_How to complete this task:_ Look through the data below and extract, unchanged, the lines from the one that contains "You are a computer-use agent. The width" to the one that contains "Task: Tap the −19.35 (0.94%) change value", both included.

_Data to use:_
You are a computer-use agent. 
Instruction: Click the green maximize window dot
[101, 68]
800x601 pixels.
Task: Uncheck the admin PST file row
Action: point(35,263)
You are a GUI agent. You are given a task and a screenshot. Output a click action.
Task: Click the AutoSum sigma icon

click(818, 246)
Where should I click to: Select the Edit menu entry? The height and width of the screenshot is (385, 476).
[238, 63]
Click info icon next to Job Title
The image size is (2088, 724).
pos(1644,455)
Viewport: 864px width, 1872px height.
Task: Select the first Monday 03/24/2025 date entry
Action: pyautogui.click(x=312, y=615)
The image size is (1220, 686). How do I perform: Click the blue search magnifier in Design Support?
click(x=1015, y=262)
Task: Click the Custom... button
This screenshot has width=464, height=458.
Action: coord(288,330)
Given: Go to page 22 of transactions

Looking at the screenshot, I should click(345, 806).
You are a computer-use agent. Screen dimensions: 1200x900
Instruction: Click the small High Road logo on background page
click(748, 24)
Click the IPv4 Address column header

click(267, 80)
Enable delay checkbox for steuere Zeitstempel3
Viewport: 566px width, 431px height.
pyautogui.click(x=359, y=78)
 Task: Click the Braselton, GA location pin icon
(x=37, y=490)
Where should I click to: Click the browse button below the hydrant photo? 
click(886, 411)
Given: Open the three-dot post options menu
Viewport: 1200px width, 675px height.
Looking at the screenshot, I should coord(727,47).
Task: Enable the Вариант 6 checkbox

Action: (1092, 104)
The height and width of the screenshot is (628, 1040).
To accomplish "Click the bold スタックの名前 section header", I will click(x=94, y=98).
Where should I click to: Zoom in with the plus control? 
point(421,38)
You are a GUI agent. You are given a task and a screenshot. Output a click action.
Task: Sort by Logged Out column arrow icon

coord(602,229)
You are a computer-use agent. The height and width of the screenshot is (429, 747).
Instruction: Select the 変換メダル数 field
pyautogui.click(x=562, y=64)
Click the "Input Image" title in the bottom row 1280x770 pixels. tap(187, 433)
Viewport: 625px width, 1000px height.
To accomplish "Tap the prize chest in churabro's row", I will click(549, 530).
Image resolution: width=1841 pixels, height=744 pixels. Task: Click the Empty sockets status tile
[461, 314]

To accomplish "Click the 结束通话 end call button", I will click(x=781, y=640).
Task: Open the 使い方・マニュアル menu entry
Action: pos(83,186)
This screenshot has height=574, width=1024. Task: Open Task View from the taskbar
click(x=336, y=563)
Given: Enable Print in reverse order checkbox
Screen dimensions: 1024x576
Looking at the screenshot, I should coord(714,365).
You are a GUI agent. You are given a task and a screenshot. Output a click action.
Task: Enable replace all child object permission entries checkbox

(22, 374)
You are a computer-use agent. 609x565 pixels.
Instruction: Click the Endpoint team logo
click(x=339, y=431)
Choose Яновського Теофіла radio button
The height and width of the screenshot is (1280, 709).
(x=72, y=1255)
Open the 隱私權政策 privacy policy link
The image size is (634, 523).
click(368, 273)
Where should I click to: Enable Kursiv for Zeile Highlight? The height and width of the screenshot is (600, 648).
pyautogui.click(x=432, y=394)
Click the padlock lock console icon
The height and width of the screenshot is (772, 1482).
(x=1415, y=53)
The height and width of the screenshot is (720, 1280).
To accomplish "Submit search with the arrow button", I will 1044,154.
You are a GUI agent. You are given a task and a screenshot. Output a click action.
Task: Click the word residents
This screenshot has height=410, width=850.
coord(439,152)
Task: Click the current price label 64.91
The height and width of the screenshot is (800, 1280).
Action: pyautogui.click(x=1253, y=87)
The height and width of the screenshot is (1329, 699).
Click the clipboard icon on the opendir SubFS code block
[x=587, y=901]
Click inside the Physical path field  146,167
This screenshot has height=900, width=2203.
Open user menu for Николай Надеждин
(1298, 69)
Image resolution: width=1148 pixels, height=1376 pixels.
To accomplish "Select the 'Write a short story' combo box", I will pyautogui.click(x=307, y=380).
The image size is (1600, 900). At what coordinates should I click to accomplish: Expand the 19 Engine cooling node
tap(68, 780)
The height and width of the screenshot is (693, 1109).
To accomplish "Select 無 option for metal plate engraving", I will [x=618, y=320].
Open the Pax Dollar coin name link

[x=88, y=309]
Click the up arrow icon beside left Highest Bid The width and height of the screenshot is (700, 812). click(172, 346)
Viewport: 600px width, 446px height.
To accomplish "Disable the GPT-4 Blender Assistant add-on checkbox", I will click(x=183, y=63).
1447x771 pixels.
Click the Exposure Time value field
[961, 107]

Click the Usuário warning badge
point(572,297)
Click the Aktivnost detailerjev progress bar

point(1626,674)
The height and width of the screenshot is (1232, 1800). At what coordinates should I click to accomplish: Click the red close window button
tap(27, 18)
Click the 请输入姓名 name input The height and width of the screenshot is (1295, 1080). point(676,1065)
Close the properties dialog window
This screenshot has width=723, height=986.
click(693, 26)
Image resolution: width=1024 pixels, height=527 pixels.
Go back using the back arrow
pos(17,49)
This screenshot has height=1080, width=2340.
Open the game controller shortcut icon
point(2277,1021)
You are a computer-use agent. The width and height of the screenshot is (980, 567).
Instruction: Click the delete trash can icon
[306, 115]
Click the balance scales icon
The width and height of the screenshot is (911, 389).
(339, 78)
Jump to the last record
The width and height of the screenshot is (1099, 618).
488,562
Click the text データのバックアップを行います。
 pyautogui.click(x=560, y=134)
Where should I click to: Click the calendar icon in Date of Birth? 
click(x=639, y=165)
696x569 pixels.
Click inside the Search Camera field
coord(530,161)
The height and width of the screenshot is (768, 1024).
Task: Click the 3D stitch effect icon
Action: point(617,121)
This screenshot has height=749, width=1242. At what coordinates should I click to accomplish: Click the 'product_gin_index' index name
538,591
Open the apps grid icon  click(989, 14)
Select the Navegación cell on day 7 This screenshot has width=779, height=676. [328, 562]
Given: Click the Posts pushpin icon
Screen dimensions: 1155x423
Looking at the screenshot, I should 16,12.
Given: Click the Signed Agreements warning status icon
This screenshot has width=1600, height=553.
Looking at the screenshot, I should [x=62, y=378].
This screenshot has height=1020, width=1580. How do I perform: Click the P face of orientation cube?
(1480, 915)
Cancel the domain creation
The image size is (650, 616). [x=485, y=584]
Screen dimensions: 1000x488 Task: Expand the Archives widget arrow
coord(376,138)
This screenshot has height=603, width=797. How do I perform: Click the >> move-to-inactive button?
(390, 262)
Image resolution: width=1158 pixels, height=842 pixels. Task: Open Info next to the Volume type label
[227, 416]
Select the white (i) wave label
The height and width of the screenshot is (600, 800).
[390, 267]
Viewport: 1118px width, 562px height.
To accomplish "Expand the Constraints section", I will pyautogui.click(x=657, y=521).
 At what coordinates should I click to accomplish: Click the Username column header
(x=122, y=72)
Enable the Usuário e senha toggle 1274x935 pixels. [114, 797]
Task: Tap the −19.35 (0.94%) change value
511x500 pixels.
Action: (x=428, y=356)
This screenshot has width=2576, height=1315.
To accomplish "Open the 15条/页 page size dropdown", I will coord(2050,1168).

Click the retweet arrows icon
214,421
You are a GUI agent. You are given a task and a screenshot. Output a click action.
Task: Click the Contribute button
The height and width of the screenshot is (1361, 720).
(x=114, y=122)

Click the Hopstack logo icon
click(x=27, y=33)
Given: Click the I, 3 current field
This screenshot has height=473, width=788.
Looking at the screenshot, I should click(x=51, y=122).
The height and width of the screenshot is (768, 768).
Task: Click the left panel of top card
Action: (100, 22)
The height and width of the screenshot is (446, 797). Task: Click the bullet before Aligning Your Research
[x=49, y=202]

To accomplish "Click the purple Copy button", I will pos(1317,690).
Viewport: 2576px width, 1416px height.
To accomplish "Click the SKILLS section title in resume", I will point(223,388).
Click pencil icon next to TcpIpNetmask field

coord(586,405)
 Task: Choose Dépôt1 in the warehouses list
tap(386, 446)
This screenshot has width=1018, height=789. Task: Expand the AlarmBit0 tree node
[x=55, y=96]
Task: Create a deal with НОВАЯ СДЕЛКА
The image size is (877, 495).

_Solution to this task:_
You are a computer-use agent. The width and height of the screenshot is (980, 567).
Instruction: Click the delete trash can icon
[306, 115]
Click the balance scales icon
The width and height of the screenshot is (911, 389).
(339, 78)
Jump to the last record
The width and height of the screenshot is (1099, 618).
488,562
Click the text データのバックアップを行います。
 pyautogui.click(x=560, y=134)
Where should I click to: Click the calendar icon in Date of Birth? 
click(x=639, y=165)
696x569 pixels.
Click inside the Search Camera field
coord(530,161)
The height and width of the screenshot is (768, 1024).
Task: Click the 3D stitch effect icon
Action: point(617,121)
This screenshot has height=749, width=1242. At what coordinates should I click to accomplish: Click the 'product_gin_index' index name
538,591
Open the apps grid icon  click(989, 14)
Select the Navegación cell on day 7 This screenshot has width=779, height=676. [328, 562]
Given: Click the Posts pushpin icon
Screen dimensions: 1155x423
Looking at the screenshot, I should 16,12.
Given: Click the Signed Agreements warning status icon
This screenshot has width=1600, height=553.
Looking at the screenshot, I should [x=62, y=378].
This screenshot has height=1020, width=1580. How do I perform: Click the P face of orientation cube?
(1480, 915)
Cancel the domain creation
The image size is (650, 616). [x=485, y=584]
Screen dimensions: 1000x488 Task: Expand the Archives widget arrow
coord(376,138)
This screenshot has height=603, width=797. How do I perform: Click the >> move-to-inactive button?
(390, 262)
Image resolution: width=1158 pixels, height=842 pixels. Task: Open Info next to the Volume type label
[227, 416]
Select the white (i) wave label
The height and width of the screenshot is (600, 800).
[390, 267]
Viewport: 1118px width, 562px height.
To accomplish "Expand the Constraints section", I will pyautogui.click(x=657, y=521).
 At what coordinates should I click to accomplish: Click the Username column header
(x=122, y=72)
Enable the Usuário e senha toggle 1274x935 pixels. [114, 797]
Task: Tap the −19.35 (0.94%) change value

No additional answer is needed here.